Thermal evaporation is a physical vapor deposition technique where source materials are heated in vacuum until they evaporate and condense onto substrates. It's particularly useful for depositing metals and some semiconductors.

Overview

This schema package defines thermal evaporation processes with detailed control of:

  • Source material heating (resistive, electron beam)
  • Deposition rates and film thickness
  • Substrate temperature
  • Chamber vacuum conditions

The thermal evaporation process extends NOMAD's Process and Activity base classes, providing:

  • Links to input entities (substrates, source materials) and output entities (samples/libraries)
  • Evaporation parameters (heating method, power, rate, thickness)
  • Vacuum conditions and deposition control
  • Automated workflow integration

Typical Usage

  1. Set up deposition: Reference substrates to use and source materials
  2. Configure evaporation: Set heating method, power, target rate, final thickness
  3. Control conditions: Chamber pressure, substrate temperature
  4. Document deposition: Record actual rates, thickness uniformity
  5. Link output: Reference the samples or libraries created

Key Parameters

  • Source material: Composition, purity, loading
  • Heating method: Resistive heating (boat/crucible), electron beam
  • Deposition control: Rate, thickness, shutter timing
  • Vacuum: Base pressure, working pressure
  • Substrate handling: Temperature, rotation, shutter control

Common Applications

  • Metal contacts: Electrode deposition for electrical measurements
  • Seed layers: Nucleation layers for subsequent growth
  • Simple compounds: Materials that evaporate congruently
  • Multi-layer structures: Sequential deposition of different materials

Thermal Evaporation vs.

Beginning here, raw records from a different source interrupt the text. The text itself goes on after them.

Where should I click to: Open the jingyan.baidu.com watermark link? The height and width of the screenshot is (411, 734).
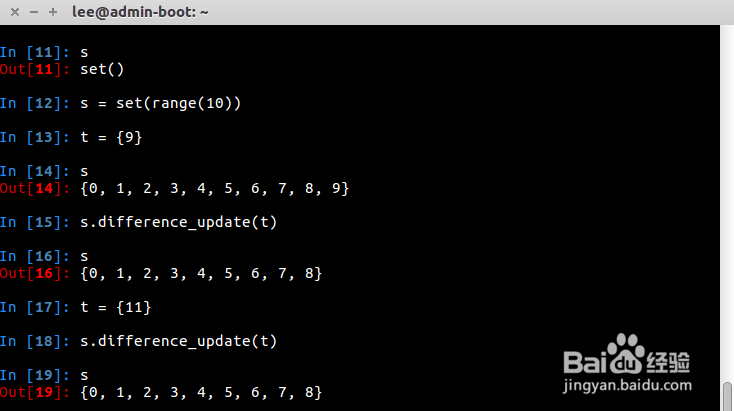[x=627, y=385]
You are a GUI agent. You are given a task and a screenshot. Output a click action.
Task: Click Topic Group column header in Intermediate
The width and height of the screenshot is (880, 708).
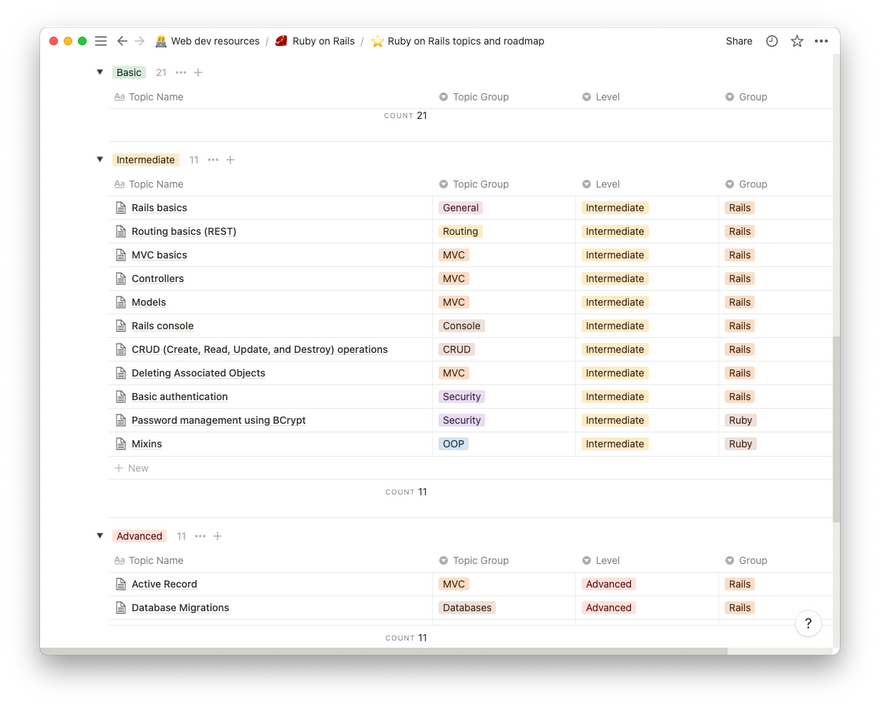coord(480,184)
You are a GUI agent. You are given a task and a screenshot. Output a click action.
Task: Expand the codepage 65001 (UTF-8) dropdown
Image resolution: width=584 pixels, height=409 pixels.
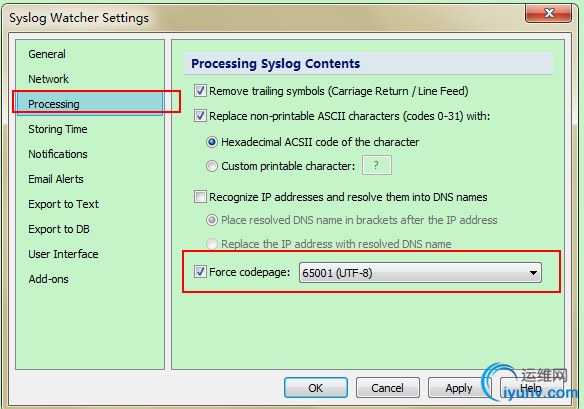click(420, 273)
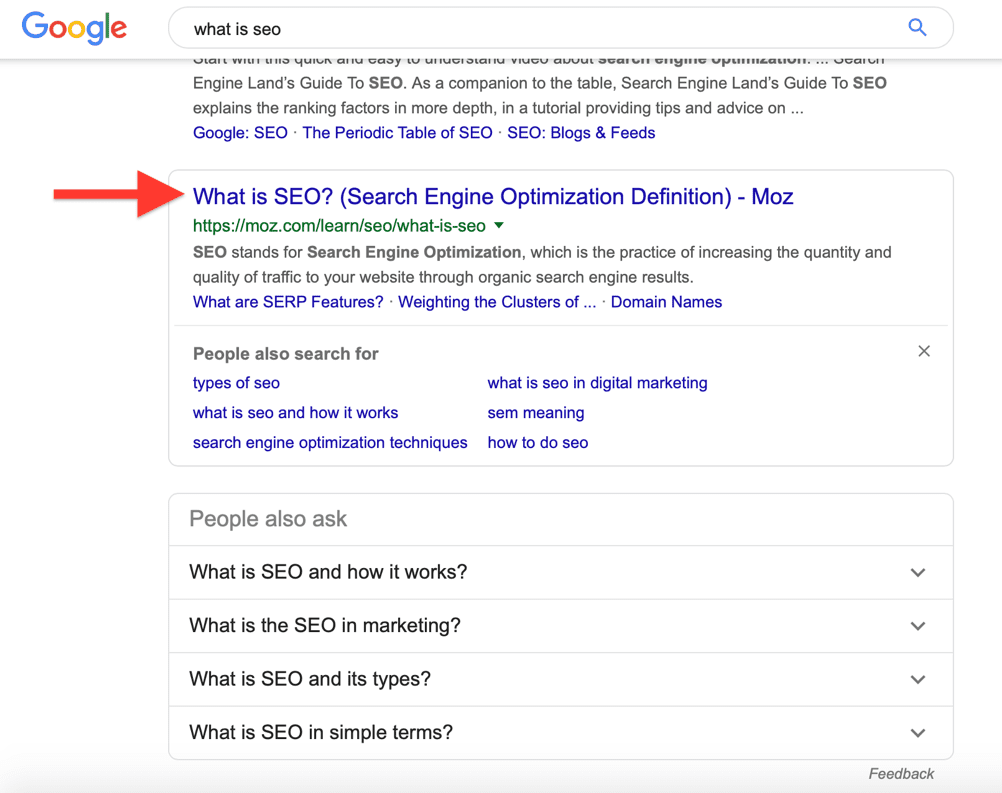Click "search engine optimization techniques"
The image size is (1002, 793).
click(330, 442)
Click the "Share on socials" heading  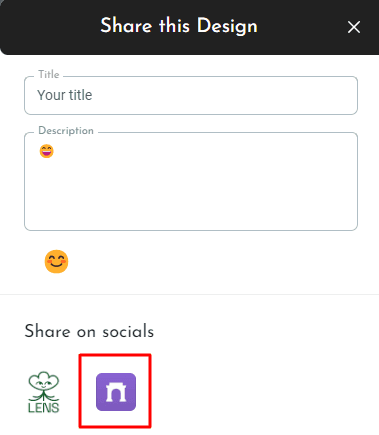(89, 331)
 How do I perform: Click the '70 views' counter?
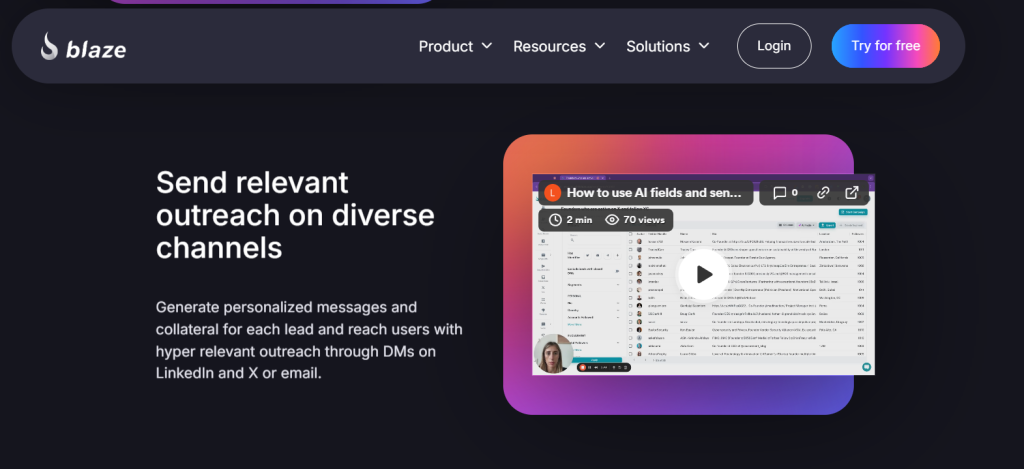643,219
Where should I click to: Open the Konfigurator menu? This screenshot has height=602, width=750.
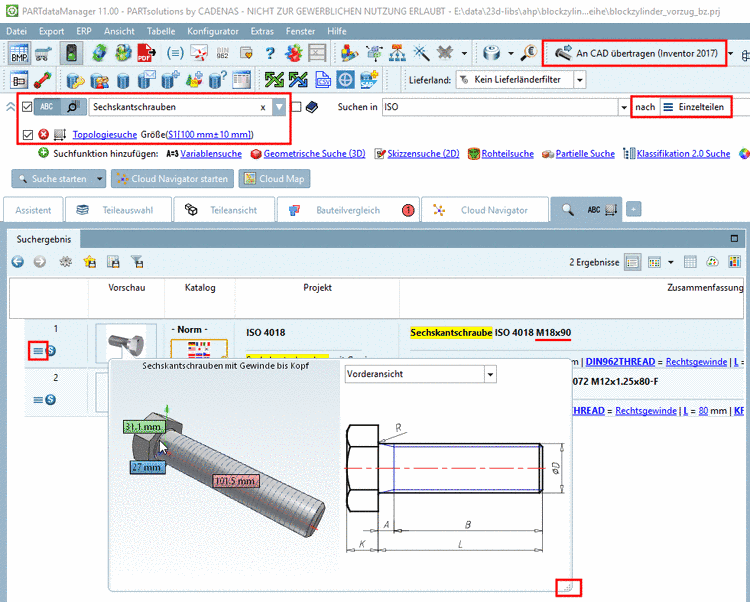[x=212, y=31]
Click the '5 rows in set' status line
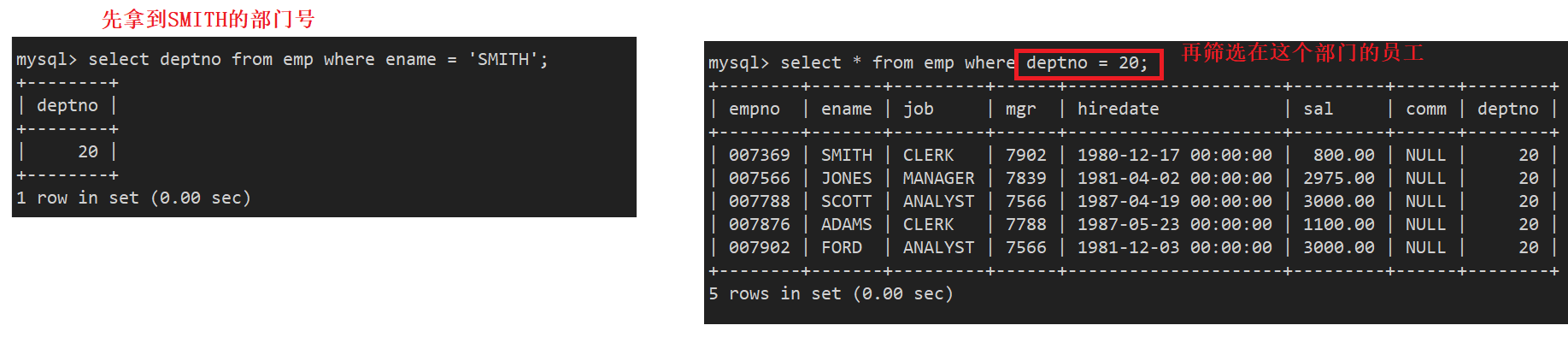Image resolution: width=1568 pixels, height=349 pixels. point(831,294)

Sputtering

Use thermal evaporation when:

  • You need very gentle deposition (less energetic than sputtering)
  • Working with materials that evaporate cleanly
  • Depositing thick metal layers quickly

Use sputtering when:

  • You need better stoichiometry control (especially for alloys/compounds)
  • Creating composition gradients (combinatorial libraries)
  • Working with refractory materials
  • Depositing oxides or nitrides

Schema Documentation

DtuThermalEvaporation

inherits from: nomad_material_processing.vapor_deposition.pvd.thermal.ThermalEvaporation, nomad.datamodel.data.EntryData

normalization:

The normalizer for the ThermalEvaporation class.

Args: archive (EntryArchive): The archive containing the section that is being normalized. logger (BoundLogger): A structlog logger.